Lincoln or Jaguar?

Close up of different cars in a row. Source: Adobe StockBefore my mom passed, she strug­gled with mem­o­ry issues. It was sad and scary and befud­dling to watch. But there’s also a kind of intense cre­ativ­i­ty involved, as she works to find fresh new ways to con­vey what she wants to express because the old ways are no longer available.

One of the most intrigu­ing aspects for me has been around names. Even when remind­ed, Mom often can’t retain giv­en names for the new peo­ple she meets. But rather than just default­ing to no name at all, she makes up names for them. And here’s the odd thing: once she’s invent­ed a new name, that one sticks in her brain. So I’ll lis­ten to anoth­er sto­ry from her about “Deb,” all the while trans­lat­ing “Mor­gan” and pon­der­ing which name I think is a bet­ter fit for the per­son herself.

For me, the alter­nate name car­ries with it a whole new res­o­nance.  “A rose by any oth­er name” is in fact not at all the same old rose. What part of Mom’s brain has imbued Mor­gan with a pow­er­ful “Deb-like” essence — so much so that that’s the name she can remember?

My belief in the pow­er of a name car­ries over to my writ­ing, too; for me, cre­at­ing a char­ac­ter name has always been much more than just find­ing the right label or iden­ti­fi­er. Names car­ry per­son­al­i­ty, his­to­ry, and mood. Names are one-word poems. I often do tons of research to figure out which name is the best match for the indi­vid­ual I’m invent­ing; it mat­ters that I get it right.

Guid­ing stu­dents through a sim­i­lar nam­ing process can be both a cre­ative exer­cise and a fun way to bring research skills into the fiction-writ­ing process. Ask stu­dents to brain­storm a list of pos­si­ble char­ac­ter names, ini­tial­ly based on their per­son­al pref­er­ences. Then have them dig into online resources (baby name sites are par­tic­u­lar­ly help­ful) to find facts to go along with each pos­si­ble name. What does the name mean? What is its eth­nic ori­gin? What are pos­si­ble nick­names? How pop­u­lar was it both last year and one hun­dred years ago? What oth­er names belong in the same “fam­i­ly”? If the sto­ry the stu­dent is writ­ing is his­tor­i­cal or tied to a spe­cif­ic geo­graph­ic loca­tion, would that name be appro­pri­ate? Are there sim­i­lar names that might be a bet­ter fit?
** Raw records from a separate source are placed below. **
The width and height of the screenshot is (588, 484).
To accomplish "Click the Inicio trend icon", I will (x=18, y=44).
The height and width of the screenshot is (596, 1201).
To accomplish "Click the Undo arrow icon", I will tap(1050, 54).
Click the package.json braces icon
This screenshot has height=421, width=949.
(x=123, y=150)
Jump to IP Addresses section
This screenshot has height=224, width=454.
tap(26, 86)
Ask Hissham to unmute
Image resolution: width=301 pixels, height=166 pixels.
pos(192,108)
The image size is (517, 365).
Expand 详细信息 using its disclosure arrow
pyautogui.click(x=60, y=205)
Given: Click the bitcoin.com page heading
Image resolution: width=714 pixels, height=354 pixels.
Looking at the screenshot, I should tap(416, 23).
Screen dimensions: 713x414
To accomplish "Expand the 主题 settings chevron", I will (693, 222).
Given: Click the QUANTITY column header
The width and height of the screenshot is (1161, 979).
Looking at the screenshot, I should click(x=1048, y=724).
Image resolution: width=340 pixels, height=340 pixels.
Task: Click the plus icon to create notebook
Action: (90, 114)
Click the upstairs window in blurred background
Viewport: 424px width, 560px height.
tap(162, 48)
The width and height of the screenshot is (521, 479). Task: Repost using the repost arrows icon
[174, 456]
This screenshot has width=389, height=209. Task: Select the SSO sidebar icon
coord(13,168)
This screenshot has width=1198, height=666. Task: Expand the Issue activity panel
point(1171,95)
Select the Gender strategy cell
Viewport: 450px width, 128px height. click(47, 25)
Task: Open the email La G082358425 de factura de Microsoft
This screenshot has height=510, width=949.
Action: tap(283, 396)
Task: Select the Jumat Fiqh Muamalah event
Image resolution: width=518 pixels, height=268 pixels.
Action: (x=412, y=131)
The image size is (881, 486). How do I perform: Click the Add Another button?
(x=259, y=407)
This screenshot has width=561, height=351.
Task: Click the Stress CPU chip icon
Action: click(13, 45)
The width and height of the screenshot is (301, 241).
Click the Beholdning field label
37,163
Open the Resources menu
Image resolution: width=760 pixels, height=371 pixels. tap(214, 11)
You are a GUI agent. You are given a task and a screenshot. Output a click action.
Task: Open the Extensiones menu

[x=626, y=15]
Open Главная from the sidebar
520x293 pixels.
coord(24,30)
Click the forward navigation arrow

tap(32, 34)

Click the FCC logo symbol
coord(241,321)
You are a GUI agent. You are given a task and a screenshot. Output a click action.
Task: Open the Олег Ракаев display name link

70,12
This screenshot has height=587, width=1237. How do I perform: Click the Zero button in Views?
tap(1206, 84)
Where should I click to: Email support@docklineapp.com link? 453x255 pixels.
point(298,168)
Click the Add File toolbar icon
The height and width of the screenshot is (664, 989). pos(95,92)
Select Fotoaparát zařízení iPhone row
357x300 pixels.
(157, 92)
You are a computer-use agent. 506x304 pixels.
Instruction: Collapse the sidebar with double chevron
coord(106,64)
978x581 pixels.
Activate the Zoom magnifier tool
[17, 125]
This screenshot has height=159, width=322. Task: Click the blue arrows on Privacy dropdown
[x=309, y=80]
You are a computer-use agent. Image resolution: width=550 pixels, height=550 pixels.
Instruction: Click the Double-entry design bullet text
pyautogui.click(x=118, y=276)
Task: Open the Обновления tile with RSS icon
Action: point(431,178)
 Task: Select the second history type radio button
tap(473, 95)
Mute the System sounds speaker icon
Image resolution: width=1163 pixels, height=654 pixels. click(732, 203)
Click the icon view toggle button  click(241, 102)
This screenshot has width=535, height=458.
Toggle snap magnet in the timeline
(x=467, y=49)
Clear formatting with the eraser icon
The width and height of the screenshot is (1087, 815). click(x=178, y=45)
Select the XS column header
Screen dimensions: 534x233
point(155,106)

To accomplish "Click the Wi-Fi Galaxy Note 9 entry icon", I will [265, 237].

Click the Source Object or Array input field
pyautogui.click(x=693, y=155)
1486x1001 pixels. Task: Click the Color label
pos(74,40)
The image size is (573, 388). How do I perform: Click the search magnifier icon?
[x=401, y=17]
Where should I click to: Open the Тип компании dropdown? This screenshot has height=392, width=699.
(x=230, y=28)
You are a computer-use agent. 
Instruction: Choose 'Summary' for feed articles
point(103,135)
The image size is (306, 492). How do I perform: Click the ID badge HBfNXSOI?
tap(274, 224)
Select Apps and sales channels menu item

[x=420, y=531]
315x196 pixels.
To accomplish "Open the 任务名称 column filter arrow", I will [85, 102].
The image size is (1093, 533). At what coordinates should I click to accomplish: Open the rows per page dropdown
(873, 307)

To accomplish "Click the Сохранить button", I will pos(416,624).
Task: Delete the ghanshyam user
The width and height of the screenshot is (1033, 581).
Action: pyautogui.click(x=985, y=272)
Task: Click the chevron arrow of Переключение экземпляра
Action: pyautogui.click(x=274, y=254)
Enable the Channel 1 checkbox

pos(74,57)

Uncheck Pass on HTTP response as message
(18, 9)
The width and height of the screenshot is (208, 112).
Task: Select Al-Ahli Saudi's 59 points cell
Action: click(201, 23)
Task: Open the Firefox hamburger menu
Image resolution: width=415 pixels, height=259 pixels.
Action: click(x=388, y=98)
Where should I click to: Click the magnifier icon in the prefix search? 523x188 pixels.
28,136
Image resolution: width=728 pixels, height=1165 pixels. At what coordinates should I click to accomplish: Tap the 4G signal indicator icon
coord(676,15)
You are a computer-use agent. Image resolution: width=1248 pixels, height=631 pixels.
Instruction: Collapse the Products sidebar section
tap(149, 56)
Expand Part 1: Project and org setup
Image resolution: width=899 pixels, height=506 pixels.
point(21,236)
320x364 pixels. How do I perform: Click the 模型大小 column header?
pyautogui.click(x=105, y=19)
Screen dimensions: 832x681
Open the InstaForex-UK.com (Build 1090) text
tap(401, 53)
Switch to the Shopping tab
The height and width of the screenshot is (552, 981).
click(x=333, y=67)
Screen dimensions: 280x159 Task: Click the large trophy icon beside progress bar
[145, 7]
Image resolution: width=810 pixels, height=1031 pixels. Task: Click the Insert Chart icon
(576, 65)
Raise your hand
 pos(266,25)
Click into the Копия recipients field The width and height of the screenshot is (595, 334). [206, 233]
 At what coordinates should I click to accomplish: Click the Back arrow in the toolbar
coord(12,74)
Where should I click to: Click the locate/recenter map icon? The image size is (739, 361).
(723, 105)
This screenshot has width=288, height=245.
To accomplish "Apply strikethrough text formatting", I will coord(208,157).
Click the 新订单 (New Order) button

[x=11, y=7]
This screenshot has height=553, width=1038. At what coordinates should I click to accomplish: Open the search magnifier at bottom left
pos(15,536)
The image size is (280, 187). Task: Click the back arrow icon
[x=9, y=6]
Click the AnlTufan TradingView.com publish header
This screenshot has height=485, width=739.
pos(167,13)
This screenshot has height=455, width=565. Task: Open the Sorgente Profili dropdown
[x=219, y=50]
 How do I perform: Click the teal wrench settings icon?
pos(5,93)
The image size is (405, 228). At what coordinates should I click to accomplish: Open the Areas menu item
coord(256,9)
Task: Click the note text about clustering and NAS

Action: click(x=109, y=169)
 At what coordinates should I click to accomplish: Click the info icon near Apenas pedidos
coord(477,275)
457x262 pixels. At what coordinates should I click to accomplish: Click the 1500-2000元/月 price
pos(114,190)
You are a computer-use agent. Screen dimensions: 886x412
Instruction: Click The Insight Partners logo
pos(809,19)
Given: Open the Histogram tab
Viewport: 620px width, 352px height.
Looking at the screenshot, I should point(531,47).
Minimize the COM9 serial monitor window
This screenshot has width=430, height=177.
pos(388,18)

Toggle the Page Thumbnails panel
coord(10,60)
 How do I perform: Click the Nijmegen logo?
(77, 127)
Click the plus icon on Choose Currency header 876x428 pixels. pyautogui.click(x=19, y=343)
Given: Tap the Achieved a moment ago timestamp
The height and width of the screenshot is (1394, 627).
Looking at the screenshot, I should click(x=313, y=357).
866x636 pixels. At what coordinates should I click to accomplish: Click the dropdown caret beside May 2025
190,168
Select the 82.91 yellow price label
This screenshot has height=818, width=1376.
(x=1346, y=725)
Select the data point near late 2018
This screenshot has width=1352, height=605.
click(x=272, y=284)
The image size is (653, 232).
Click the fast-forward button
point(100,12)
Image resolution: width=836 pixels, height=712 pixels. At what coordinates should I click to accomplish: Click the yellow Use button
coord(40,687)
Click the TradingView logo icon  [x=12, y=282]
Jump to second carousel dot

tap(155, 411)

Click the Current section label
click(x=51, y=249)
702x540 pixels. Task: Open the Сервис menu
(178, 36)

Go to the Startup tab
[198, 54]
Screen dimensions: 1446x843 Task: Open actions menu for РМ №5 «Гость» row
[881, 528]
Once they have gath­ered these details, encour­age stu­dents to con­sid­er not only which name they like the most, but which one best suits the essence of the char­ac­ter they have in mind. By the time they’ve com­plet­ed the whole process, their char­ac­ter will have come alive for them and stepped for­ward to claim their true name.

Think about it — even if you knew noth­ing about cars, wouldn’t the mere names “Jaguar” and “Lin­coln” be enough to con­vey some essence of the actu­al vehi­cles? If it works when nam­ing a car, why not have your writ­ing stu­dents try it too?